On Deck

Where will the next generation of your company come from?

6 MIN READ

Warner’s company is unusual. Because it specializes in green building, it is apt to attract a unique type of employee. But mainstream custom building companies also have become refuges for workers fleeing the white-collar world. In staffing his Glendale, Wis., design/build firm, Alan Freysinger usually hires designers with straight architecture resumes. His carpenters, though, are arriving via more circuitous paths. “One of our best carpenters is a guy who has a chemistry degree,” Freysinger says. Another came with a business background. “There are not a lot of young guys going into carpentry,” he explains, “and it takes six or seven years to get good at it, to be able to do all the things you need to do.” The result is fewer carpenters moving through the traditional pipeline than are needed to replace workers who age out of the business. That puts a squeeze on custom builders, who are looking for the cream of the crop, but it creates opportunities too. “It’s a supply-and-demand cycle,” Freysinger says. “The upside of the labor shortage is that wages have been driven up, so that people with an education can come in and make a living.”
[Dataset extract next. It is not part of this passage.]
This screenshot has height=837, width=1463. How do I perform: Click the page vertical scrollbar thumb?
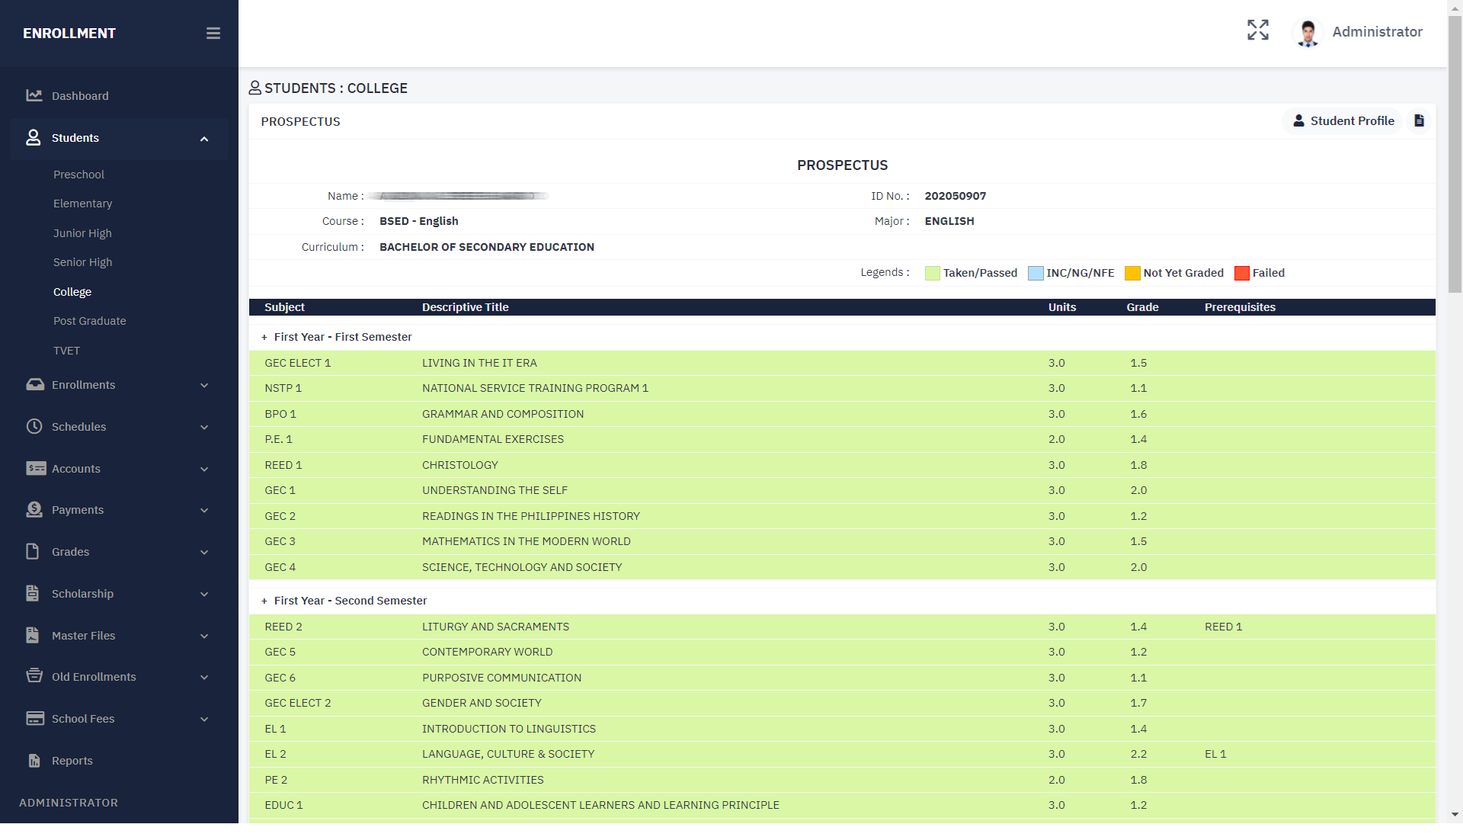point(1455,152)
But should people really have to reach a white-collar dead end before they consider the building trades? Freysinger participates in high school career-day programs, where he has noted a disturbing lack of interest in building and other hands-on careers. “There are a lot of kids who don’t see it as an option,” he says. “It’s not considered a sexy kind of work.” To many parents, the trades represent a lower rung on the ladder of success. The popular culture reserves status and glamour for white collar and professional work. The effect is to steer away from the trades most young people with college prospects, even those who might be happier wearing a tool belt. “There are a lot of people that get great satisfaction out of making something with their hands,” Freysinger says, and they need not take a vow of poverty to do it. “One of our best carpenters is a guy who went right out of high school and into carpentry. He likes what he does, and we pay him very well.” In fact, he probably makes as much as his buddies who went to college, and he has just as good a shot at someday owning his own business. “It has to get back to the mainstream that this is a great profession.”

“Unfortunately there are few middle class and upper middle class guys going into construction,” agrees Solana Beach, Calif., custom builder Terry Wardell. The good news is that when the right people find their way to custom building, whether as a first career or a do-over, the business still knows what to do with them. “Some guy has the talent that’s going to make him a great finish carpenter, though he’s never going to be a manager. Some guy’s got the spark, who’s going to be able to lead.” Things get sorted out; whatever their resumes say, people settle into roles in which they can contribute. “And they tend to love the lifestyle.” In Wardell’s market, the labor gap is increasingly filled by recent immigrants, he says, “And they fit those same roles.” It was like that when he started in the business as a kid more than 30 years ago, “And I have those same guys today.”